熊谷毎日、一番「今」を大事にしているというか、「今、自分にできることは何か」ということを考えてやっているので、そういった意味では「今」の積み重ねが結果につながると、あの時も今もずっと思っています。W杯で優勝することができて本当に嬉しかったですけど、そこが終わりではありません。これからもう1回(W杯で)優勝するだとか、オリンピックでメダルを獲るためには、今やるべきことをやることが一番だと思っています。だから、毎日毎日の1回1回の練習をすごく大事にしています。

―いつ頃から、「今を一番大事にする」という考えを持たれたのでしょうか?

熊谷もともとサッカーが好きで始めて、サッカーが好きでずっとやってきたのですが、そんなふうに考えてやるようになったのは、多分、高校で先生に色々と教えてもらったからだと思います。先生は「練習で一番一生懸命にやりなさい。それだけ練習で一生懸命にやっていたら、試合では余裕が持てるから」と。その教えは、今もすごく意識していて、普段の練習から常に全力でやることが自分の強みでもあると思っています。

「なでしこの一員」として見られている意識。環境の変化にあわせた、立ち居振る舞いが大事。

―W杯優勝後は、国内でも一気に「なでしこ」の知名度が上がりました。周囲の環境もガラリと変わったのではないでしょうか?

熊谷そうですね。日本でもいろんな方から「娘がサッカーを始めました」などという声をいただいて、沢山の女の子がサッカーをやるようになってくれました。それは選手としては本当に嬉しいことで、そういうところでの変化を一番に感じましたね。

―ご自身にも変化はあったのでしょうか?

熊谷私はドイツに移籍することが決まっていたので、変わらなくてはいけないことだらけでした。だいたい予想外のことが起こります。たくさん。でも、とにかくいち早く順応して結果を出さなくてはいけないという状況で、すぐに(ロンドン)オリンピック予選もあって、なかなかゆっくりと考える時間はなかったのですが、あの時から日本の女子サッカーが世界でも少しずつ認められ、日本国内での評価も上がって、(女子が)サッカーをやる環境も変わっていったのかなと思います。

―注目される存在になったからこそ、心がけていることはありますか?

熊谷前は本当に誰も知らないような状態の中だったので、そういった中では自分(のこと)だけでなく、「なでしこジャパンの選手たち」というかたちで見られているといった意識はありますね。応援したくなるようなというか、目指したいと思ってもらえるような立ち居振る舞いだったり、対応というのは必要になってくるかなと。

ブログは自らを振り返る良い機会であり、メッセージ発信の場。影響力の変化に応じて、内容の選択も必要に。
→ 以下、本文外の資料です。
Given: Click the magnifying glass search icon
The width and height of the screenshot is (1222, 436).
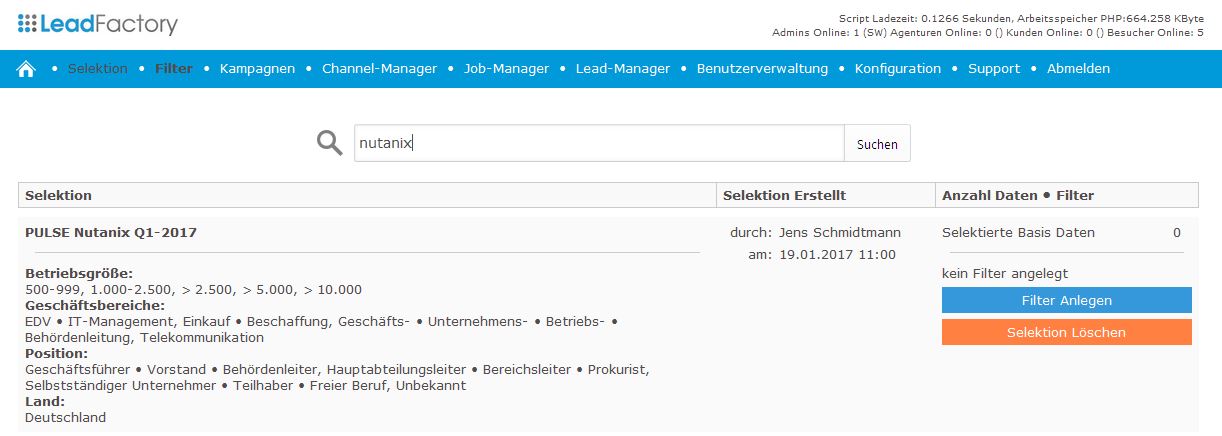Looking at the screenshot, I should (330, 143).
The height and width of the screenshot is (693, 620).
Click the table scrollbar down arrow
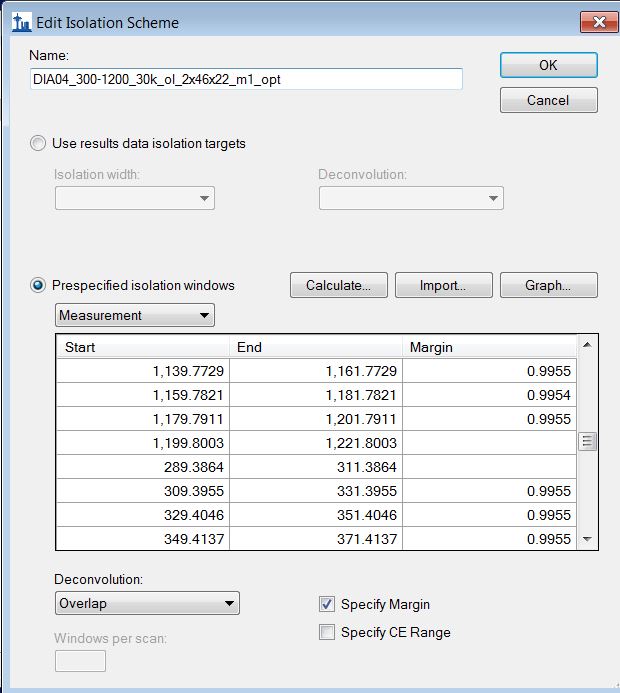click(x=587, y=539)
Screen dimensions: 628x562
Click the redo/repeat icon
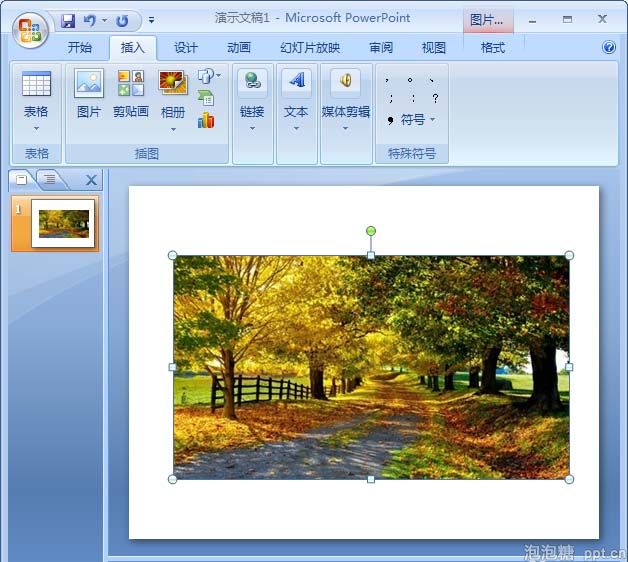point(122,20)
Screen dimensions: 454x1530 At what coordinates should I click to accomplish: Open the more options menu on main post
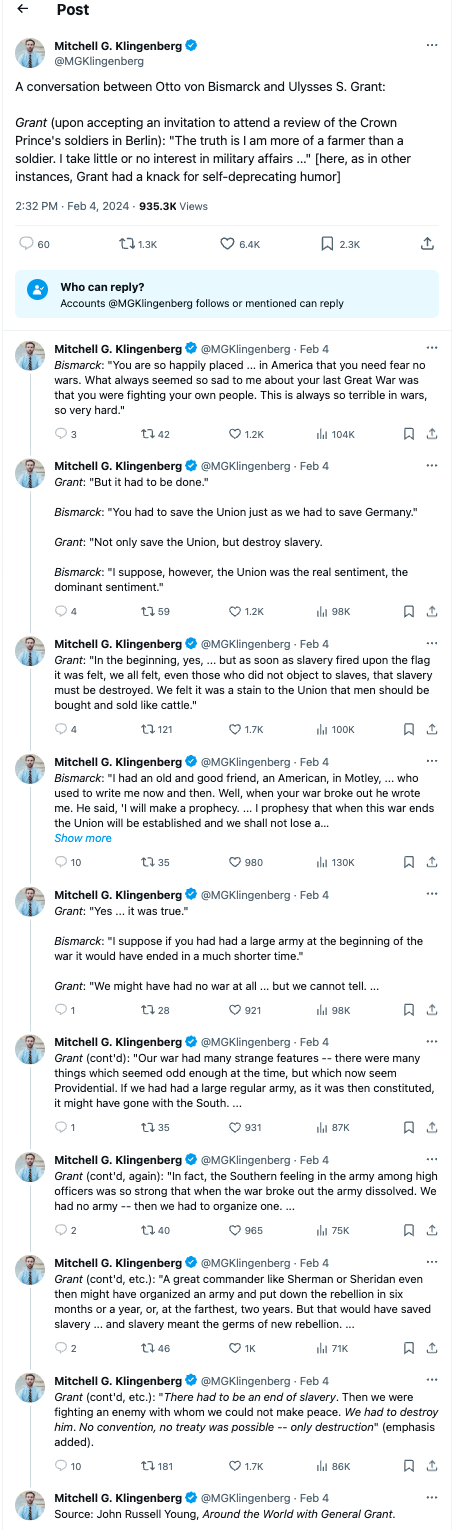click(x=431, y=46)
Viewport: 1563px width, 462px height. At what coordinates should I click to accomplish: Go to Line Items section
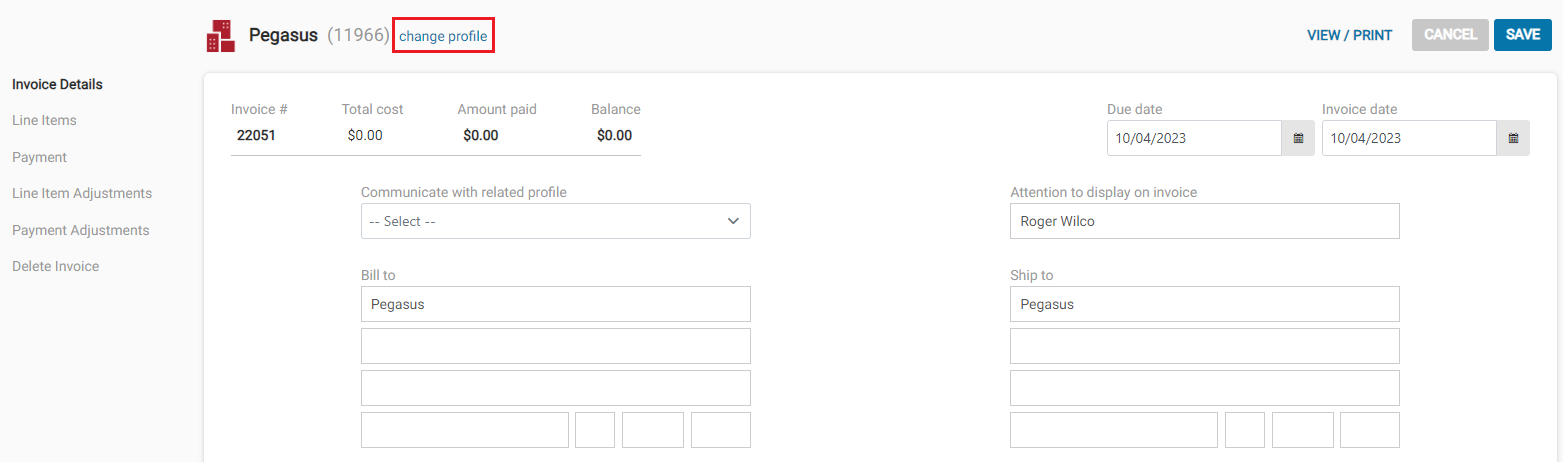[x=44, y=120]
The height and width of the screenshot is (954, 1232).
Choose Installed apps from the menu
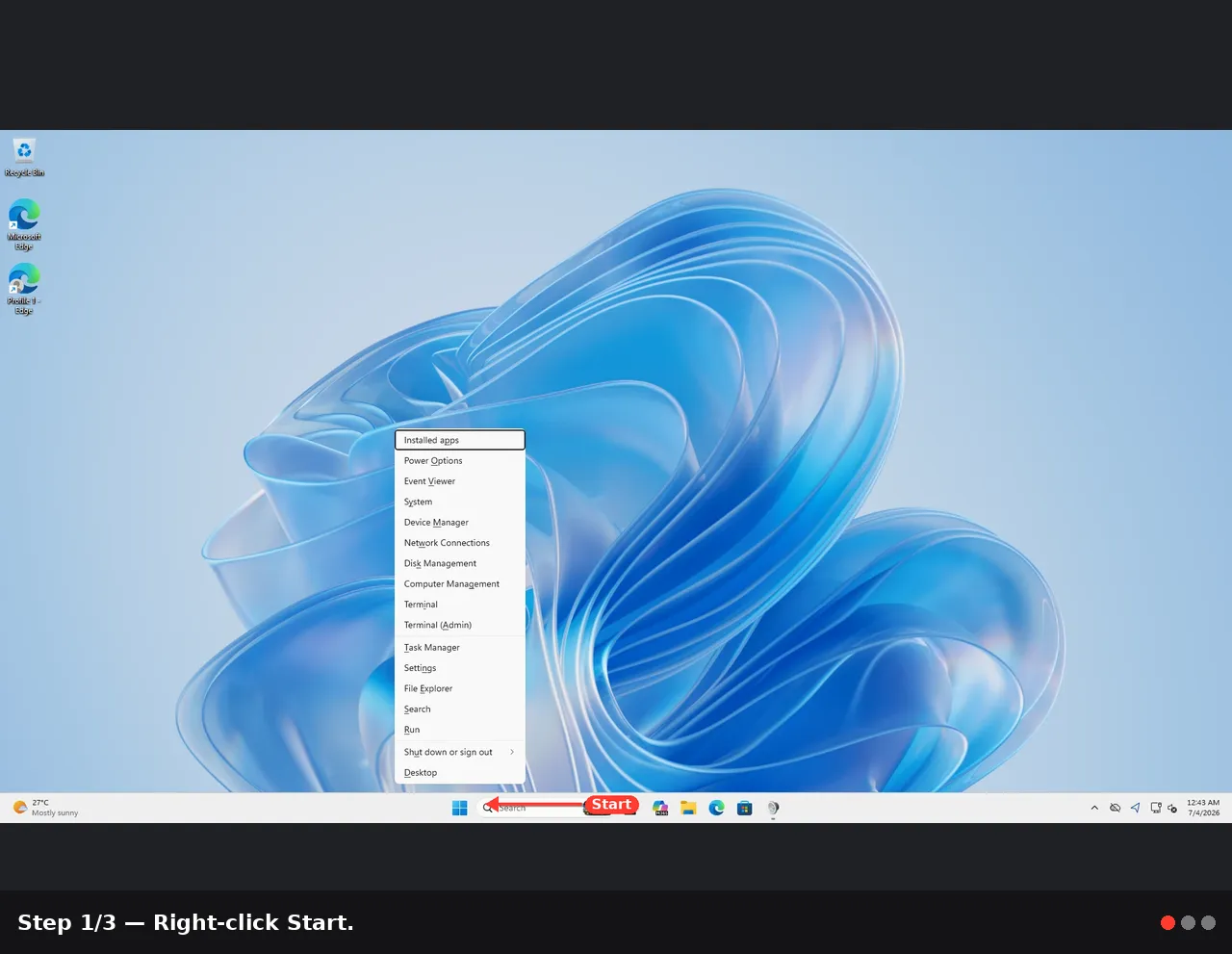[x=460, y=440]
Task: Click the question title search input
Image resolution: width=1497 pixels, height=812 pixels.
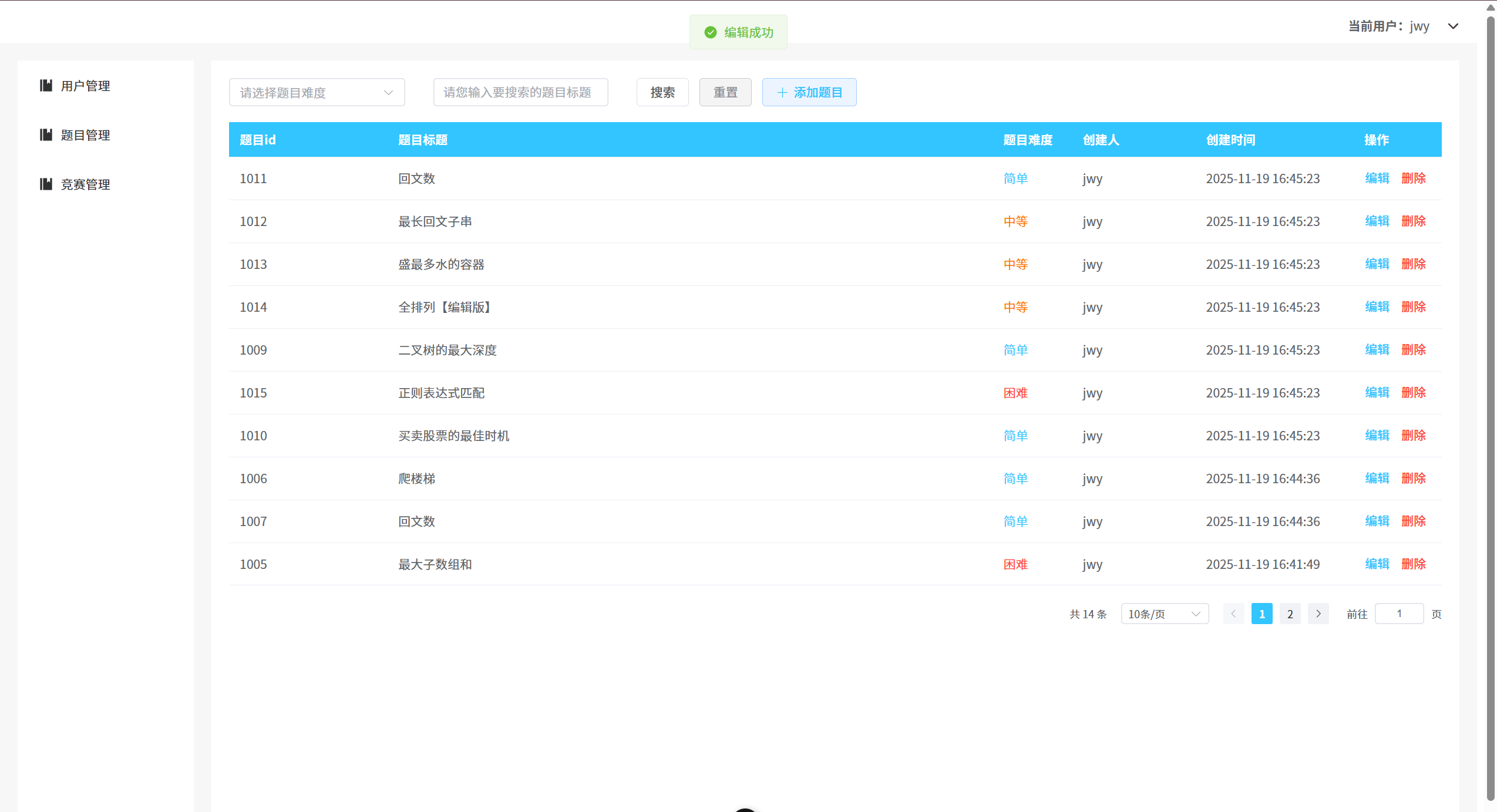Action: (x=520, y=92)
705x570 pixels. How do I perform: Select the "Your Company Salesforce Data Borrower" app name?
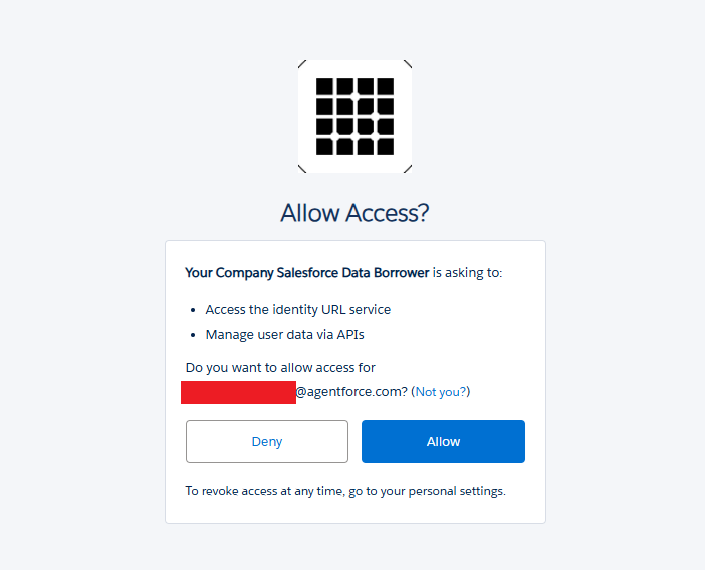(307, 273)
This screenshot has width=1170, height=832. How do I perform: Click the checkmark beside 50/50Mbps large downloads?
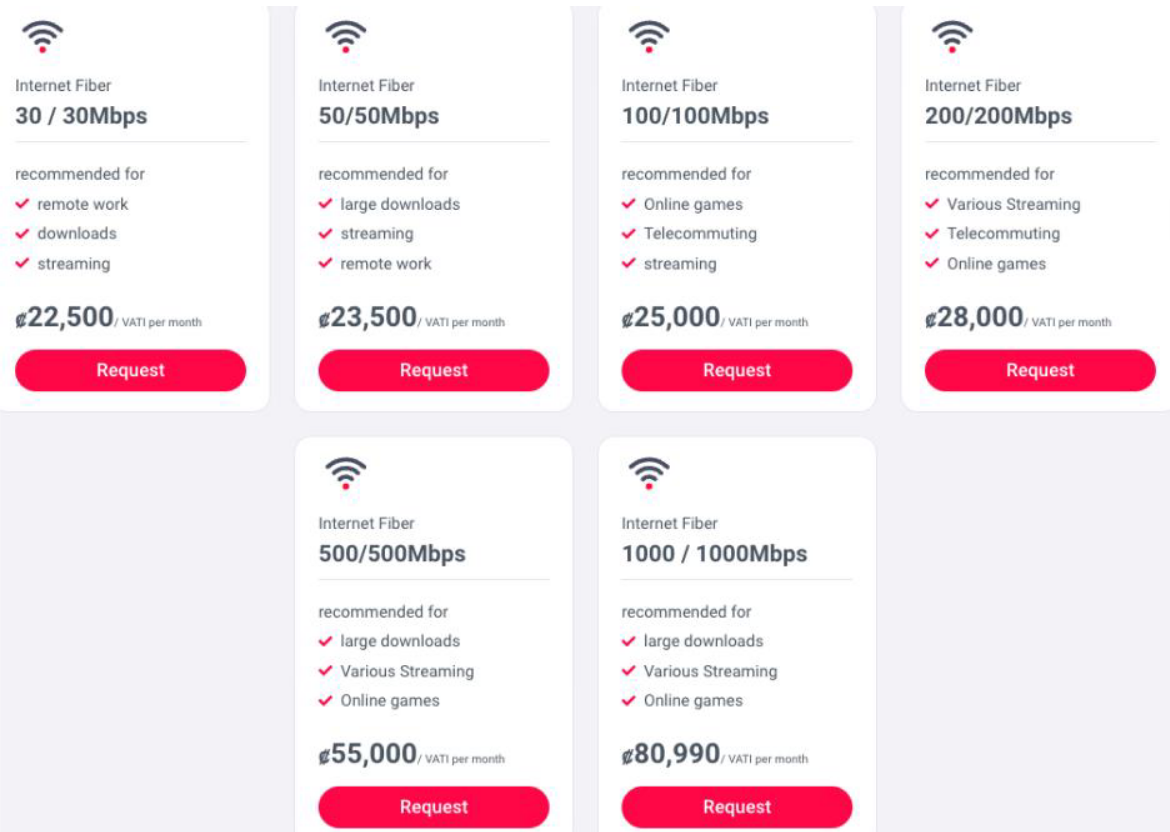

―熊谷選手はブログをされていますが、情報を発信する意味とは?

熊谷最近思うのは、若い選手だったり、「海外に出たい」という選手は、海外での生活ってほぼわからないと思うので、「どんな生活をしているのか」「どんなことをやっているのか」ということをみんなに伝えられたらなと思って私はブログを更新しています。ブログなんて自己満足かもしれないですけど、自分自身を見返すいい機会にもなるんです。

―影響力が大きいアスリートだからこそ、情報発信において、気を付けていることはありますか?

熊谷基本的にネガティブなことは言わないようにしています。他のチームのことはもちろん、自分のチームの情報も言わないですし、絶対に個人的な話とかは出さないです。個人的なところは出していいことはないから。

1年目より2年目、2年目より3年目……。成長し続けている「自分」を感じているからこそ、プレーが楽になり、楽しさも成長も加速する。

―海外リーグでは6シーズン目となりますが、ご自身のパフォーマンスはどのように変化したと感じられていますか?

熊谷もちろん、自分自身でも自分の成長を感じますし、やっぱり海外に出て1年目より2年目、2年目より3年目と、チームの中での評価も違うし、どんどん自分がやれることが増えると自由になるので、そういった意味では今が一番サッカー楽しいです。

―ご自身の成長はどういうところに感じていますか?

熊谷サッカーをしていて、余裕ができました。プレーの中で余裕が出てくるといろんなことができるようになってくるんです。そのためにはいい準備をしなくてはいけないんですけど、準備の仕方もわかってきましたし、そこが一番成長したところかなと思います。

将来は海外での経験を伝える存在に。パフォーマンス向上に一番必要なのは「競技」も「競技以外」も楽しむこと。

―これからについては、どのように考えられていますか?

熊谷(将来は)自分の経験を伝えたいので、サッカーの指導者だったりサッカーのことを伝えることがしたいですね。具体的にこれというのはまだないですけど、ドイツとフランスのサッカーを見ていることもそうですが、自分が経験しているからこそわかることだったり、自分の経験というものを伝えていけたらいいなと思います。

―最後に、これからそれぞれのライフスタイルを構築して、頑張っていこうというアスリートたちにメッセージをお願いします。

熊谷私はとにかく生活を楽しむように(しています)。アスリートなのでサッカーが一番ですけど、そこ以外のところも楽しめるように、楽しみを見つけられるようにしていくことがいいのかなって思います。楽しくないとうまくならないし、楽しくないと次につながらないので、そういったところを意識してやるようにしています。

熊谷紗希

熊谷 紗希 選手

フランス オリンピック・リヨン所属
日本代表として2011年FIFA女子ワールドカップ優勝メンバー、翌年2012年ロンドンオリンピック銀メダル、2015年FIFA女子ワールドカップ準優勝と日本代表として不動のセンターバックとして活躍。
チームリヨンではボランチもこなし2015-16シーズンはリーグ優勝、カップ戦、チャンピオンズリーグ(CL)で優勝を勝ち取り、さらに自身初となるMVPを獲得!日本を代表する選手に成長さらなる飛躍に期待!

始めよう!アスリートライフスタイル!

W杯優勝を経験した後、熊谷選手を取り巻く環境が大きく変化したように、パフォーマンスが向上するにつれて、アスリートは社会で「見られる」存在となり、大きな影響力を持つようになります。それに伴って、インタビューやSNSなどで自分の考えや情報をしっかり発信することが求められます。やみくもに言葉を発信するのではなく、社会の中のアスリートとして何を、どのような言葉で伝えるべきなのか考えながらふるまうことが大切になります。国際オリンピック委員会(IOC)はアスリートがSNSを使用し情報を積極的に発信することを推奨しています。なぜなら熊谷選手のように練習を振り返る良いツールになったり、スポンサーや支援者の獲得に繋がったりと、パフォーマンスの向上に大きく影響するからです。ぜひアスリートとしてのあなた自身や競技について積極的に伝えることを始めてみてください!